Fatal trap 12: page fault while in kernel mode
cpuid = 0; apic id = 00
fault virtual address	= 0xffffffff830808bf
fault code		= supervisor write data, protection violation
instruction pointer	= 0x20:0xffffffff83077701
stack pointer	        = 0x28:0xfffffe0104bcba00
frame pointer	        = 0x28:0xfffffe0104bcba40
code segment		= base rx0, limit 0xfffff, type 0x1b
			= DPL 0, pres 1, long 1, def32 0, gran 1
processor eflags	= interrupt enabled, resume, IOPL = 0
current process		= 116 (kldload)
rdi: ffffffff830808b8 rsi: 00000000000000c0 rdx: 0000000000000100
rcx: ffffffff83081950  r8: ffffffff83081978  r9: 0000000000000000
rax: 00000000000001d0 rbx: fffff8001354c480 rbp: fffffe0104bcba40
r10: 0000000000010000 r11: 0000000000000001 r12: ffffffff83080b90
r13: fffff800135711e0 r14: fffff800032df480 r15: ffffffff830886d0
trap number		= 12
panic: page fault
cpuid = 0
time = 1718042175
KDB: stack backtrace:
db_trace_self_wrapper() at db_trace_self_wrapper+0x2b/frame 0xfffffe0104bcb6d0
vpanic() at vpanic+0x13f/frame 0xfffffe0104bcb800
panic() at panic+0x43/frame 0xfffffe0104bcb860
trap_fatal() at trap_fatal+0x40b/frame 0xfffffe0104bcb8c0
trap_pfault() at trap_pfault+0xa0/frame 0xfffffe0104bcb930
calltrap() at calltrap+0x8/frame 0xfffffe0104bcb930
--- trap 0xc, rip = 0xffffffff83077701, rsp = 0xfffffe0104bcba00, rbp = 0xfffffe0104bcba40 ---
elf64_linux_vdso_fixup() at elf64_linux_vdso_fixup+0xf1/frame 0xfffffe0104bcba40
linux_vdso_install() at linux_vdso_install+0x5f/frame 0xfffffe0104bcba80
linker_load_module() at linker_load_module+0xc23/frame 0xfffffe0104bcbd80
kern_kldload() at kern_kldload+0x16e/frame 0xfffffe0104bcbdd0
sys_kldload() at sys_kldload+0x5c/frame 0xfffffe0104bcbe00
amd64_syscall() at amd64_syscall+0x158/frame 0xfffffe0104bcbf30
fast_syscall_common() at fast_syscall_common+0xf8/frame 0xfffffe0104bcbf30
--- syscall (304, FreeBSD ELF64, kldload), rip = 0x17c6d1d37da, rsp = 0x17c6bca0038, rbp = 0x17c6bca05b0 ---
KDB: enter: panic
Comment 1 David.Boyd49 2024-06-11 14:31:22 UTC 
I have experienced the same error on 15.0-CURRENT VM-Image using the vmdk with VirtualBox.
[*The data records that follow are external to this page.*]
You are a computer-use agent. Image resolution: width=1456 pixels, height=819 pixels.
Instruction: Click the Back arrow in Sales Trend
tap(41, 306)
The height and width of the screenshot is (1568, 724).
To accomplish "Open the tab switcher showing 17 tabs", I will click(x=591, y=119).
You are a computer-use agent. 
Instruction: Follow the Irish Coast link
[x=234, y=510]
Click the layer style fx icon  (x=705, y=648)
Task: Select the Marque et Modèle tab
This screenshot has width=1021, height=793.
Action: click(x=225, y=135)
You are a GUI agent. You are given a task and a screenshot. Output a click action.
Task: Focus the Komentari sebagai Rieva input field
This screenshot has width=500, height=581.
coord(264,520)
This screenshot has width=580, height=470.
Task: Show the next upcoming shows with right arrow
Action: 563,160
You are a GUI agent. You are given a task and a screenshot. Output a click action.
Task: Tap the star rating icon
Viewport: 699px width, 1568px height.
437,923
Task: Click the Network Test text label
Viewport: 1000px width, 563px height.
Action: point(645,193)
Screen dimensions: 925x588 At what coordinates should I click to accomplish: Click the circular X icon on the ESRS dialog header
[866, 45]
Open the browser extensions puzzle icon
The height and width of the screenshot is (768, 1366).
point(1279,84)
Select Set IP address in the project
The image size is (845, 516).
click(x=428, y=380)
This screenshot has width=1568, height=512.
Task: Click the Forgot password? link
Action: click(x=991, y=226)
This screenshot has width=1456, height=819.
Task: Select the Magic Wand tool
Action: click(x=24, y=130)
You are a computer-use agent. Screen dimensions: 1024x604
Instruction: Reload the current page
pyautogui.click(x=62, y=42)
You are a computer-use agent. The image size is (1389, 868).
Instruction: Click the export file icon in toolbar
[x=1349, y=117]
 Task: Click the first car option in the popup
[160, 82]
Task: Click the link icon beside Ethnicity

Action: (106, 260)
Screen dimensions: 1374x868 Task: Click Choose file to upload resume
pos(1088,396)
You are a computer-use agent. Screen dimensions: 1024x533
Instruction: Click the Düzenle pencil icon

Comment 2 Ricardo Branco 2024-06-16 11:57:42 UTC 
Perhaps related?

linux: Allows writing to the vdso from the kernel
https://github.com/freebsd/freebsd-src/commit/ec69d230933f82c7c142b053882255aa57475463

	/*
	 * VDSO is readonly mapped to the process VA and
	 * can't be relocated by rtld.
	 */
https://github.com/freebsd/freebsd-src/blob/main/sys/compat/linux/linux_vdso.c#L138
Comment 3 Ricardo Branco 2024-06-16 11:58:44 UTC 
Btw, I recompiled world & kernel and have qemu_guest_agent_enable=YES and it doesn't crash.